Dia menegaskan, kurikulum yang disederhanakan bentuknya hanya panduan bersama, realisasinya tergantung guru dan SMK-nya.

"Dengan adanya SKB ini yang praktik, walaupun diperbolehkan tapi sekolah tetap harus membatasi. Kami mencoba tengok ke 13 SMK mayoritas siap untuk sarana seperti hand sanitizer, tempat cuci tangan dan sebagainya. Taapi memang belum semuanya siap," sambung Wikan.

3 Pedoman

Adapun Kepala Dinas Pendidikan Provinsi DKI Jakarta Nahdiana menambahkan bahwa Dinas Pendidikan sudah mengeluarkan 3 pedoman, yaitu untuk proses pembelajaran, pedoman untuk peserta didik, dan pedoman untuk pengelolaan sarana prasarana termasuk alat praktik. 

Kendati demikian, sampai saat ini belum ada data terkait jumlah SMK yang sudah siap tatap muka. Pasalnya, SKB tersebut baru saja diterapkan, sehina banyak sekolah yang masih harus melakukan penilaian. 

"Yang bisa menetapkan kesiapan sekolah tetap dari pemprov, untuk kegiatan di zona kuning dan hijau beberapa sekolah pun masih tetap belum mengizinkan karena masih perlu ada assesment. Sampai saat ini datanya belum ada tapi kami akan pantau perkembangannya," imbuh Wikan.

Sementara untuk zona merah dan oranye hanya boleh dibuka tatap muka untuk yang harus praktik. 

"Meskipun tatap muka tetap harus diatur, misalnya dengan absen ganjil genap. Ini hanya contoh, pengaturannya bebas diserahkan ke sekolah," ungkap Wikan.

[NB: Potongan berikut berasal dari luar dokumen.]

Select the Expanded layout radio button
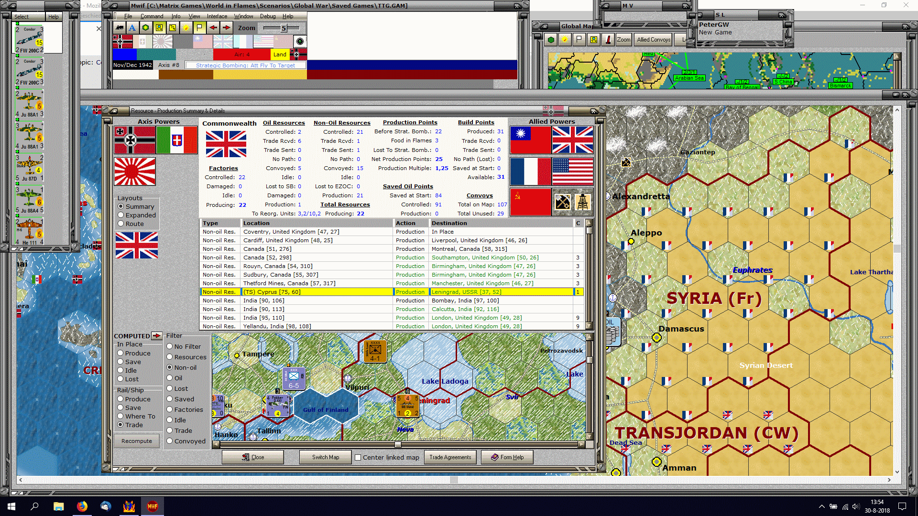pyautogui.click(x=121, y=215)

Sebelumnya, aturan pembukaan SMK disamakan dengan SMA, hanya boleh dibuka di zona kuning dan hijau Covid-19, dan di daerah pulau atau terpencil.  Namun, dengan pembelajaran yang 60 persen dilakukan secara praktik, seluruh SMK akhirnya diperbolehkan buka dengan menerapkan protokol kesehatan yang ketat dan khusus hanya untuk praktik saja.